The CAH-301 trial involves testing several different doses of our gene therapy delivered as a one-time, single IV infusion in adults with classic CAH. These doses were chosen for two reasons: (1) even the lowest dose is predicted to have a significant beneficial impact on hormonal physiology based on preclinical data; (2) the highest doses are within the safety range covered within all of our preclinical studies.

Broadly, the study design includes looking at a handful of participants over three dose ranges, with enrollment being sequential both within and between dose cohorts as is usual for a first-in-human gene therapy trial. The participants will be followed in the initial 301 study for one year, and then followed for an additional four years in a long-term follow-up study.  Again, long-term follow-up is the standard in gene therapy studies where a therapy is designed to maintain its effect over time.

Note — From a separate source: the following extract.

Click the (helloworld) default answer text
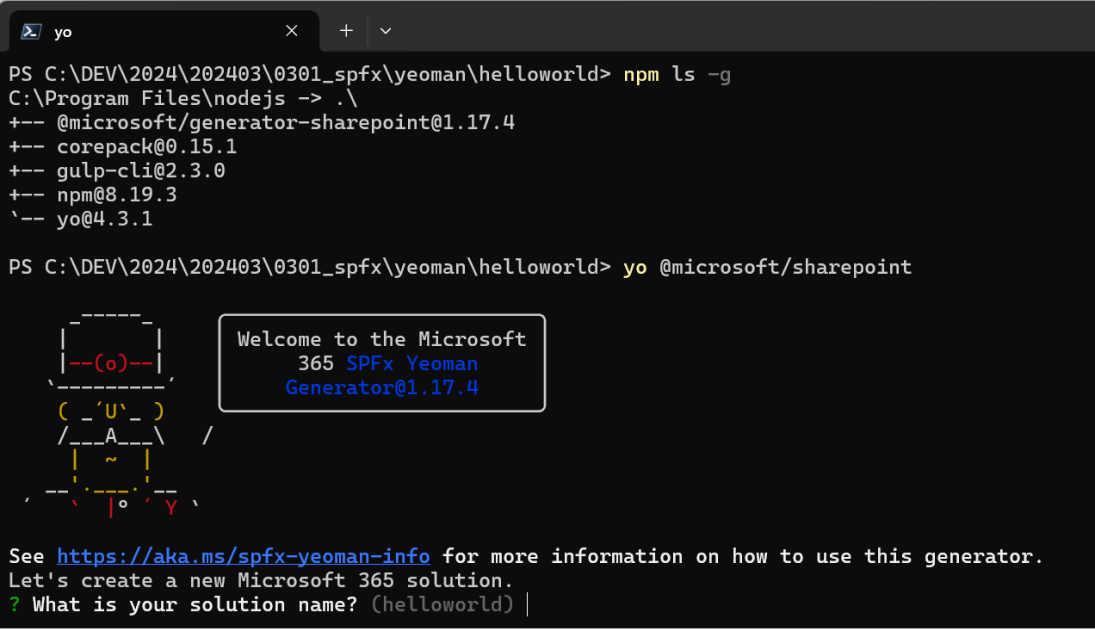This screenshot has width=1095, height=629. tap(442, 605)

Finally, at BridgeBio, we are committed to patient-focused drug development. This has led to a couple of specific and even unique aspects of our program. Many sponsors use high-dose glucocorticoid steroids to prevent commonly observed immune reactions after AAV dosing.  However, because of the sensitivity of people living with CAH to high-dose steroids, we are employing a steroid-free immunosuppressive regimen. In addition, we also learned from our discussions with the patient community that travel to clinical sites could be a burden; therefore, we’ve reduced the number of in-person visits to the trial sites and increased the ability to conduct remote visits.

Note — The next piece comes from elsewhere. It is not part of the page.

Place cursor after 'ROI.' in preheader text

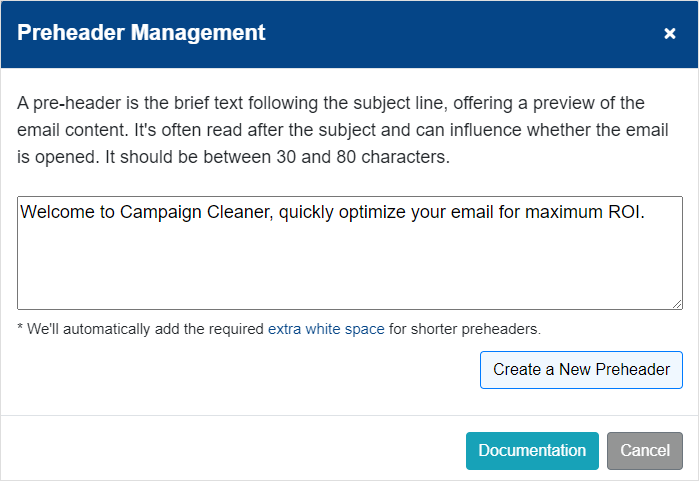click(x=646, y=212)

What has been the response so far?

We have had wonderful engagement with the CAH community and their patient advocates from the time we started this program. They have helped guide us to what the unmet need truly is and what matters most to people living with CAH. Even in our first conversations with patients at a CARES Foundation meeting in 2018, patients and parents described the ability for the body to make and regulate its own cortisol and aldosterone, if achieved, as the “holy grail” of CAH gene therapy. We continue to engage with the patient community and open more treatment sites and continue to see strong interest from the patient community.

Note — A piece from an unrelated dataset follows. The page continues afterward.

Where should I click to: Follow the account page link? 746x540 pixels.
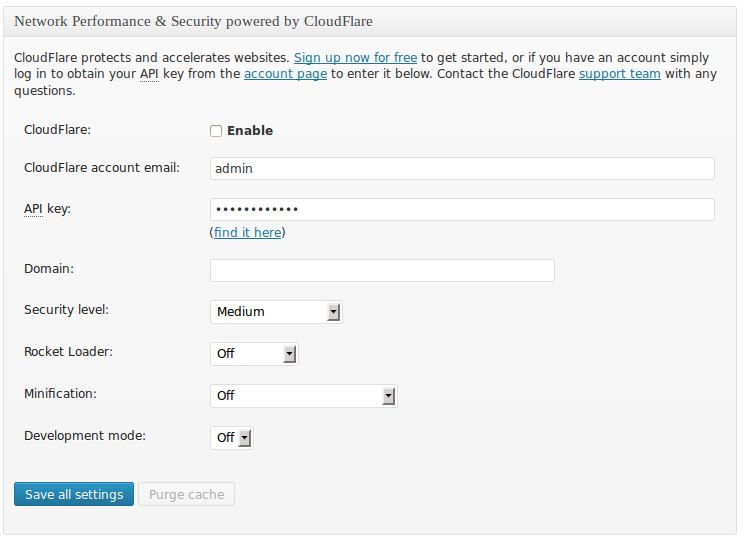[285, 74]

BridgeBio has 14 programs in the clinic or commercial setting. We discussed CAH-301 during an episode of Cell & Gene: The Podcast. Explain Canavan disease and the CAH-301 trial.

In addition to the CAH-301 trial in CAH, BridgeBio has also entered the clinic in another rare disease called Canavan disease, with the first patient dosed in our gene therapy trial last fall. Canavan disease is a devastating neurodegenerative disease affecting the myelin in the white matter of the brains of babies and toddlers. The inability to properly myelinate results in the inability to gain, or sometimes retain, core neurodevelopmental milestones. This includes such basic functions as sitting without support, speaking, and tracking with their eyes.

We have been incredibly fortunate to partner on this program with Dr. Guangping Gao at UMass Medical School in bringing a potential gene therapy treatment approach to Canavan disease into the clinic. Dr. Gao is a renowned gene therapy expert and was involved in the initial isolation and characterization of AAV9, which seems to have the unique ability to cross the blood brain barrier into the central nervous system (CNS). Since that time, Dr. Gao has maintained a strong interest in Canavan disease and has a close relationship with the Canavan patient community. He and his lab partners have shown the potential effects of AAV9 gene therapy, including BBP-812, in preclinical data for Canavan disease.  Preclinical proof-of-concept data have shown that the approach could restore survival and normal motor function.

In gene therapy, BridgeBio also has preclinical programs in classic galactosemia TMC1 hearing loss, tuberous sclerosis, cystinuria, and a genetic dilated cardiomyopathy.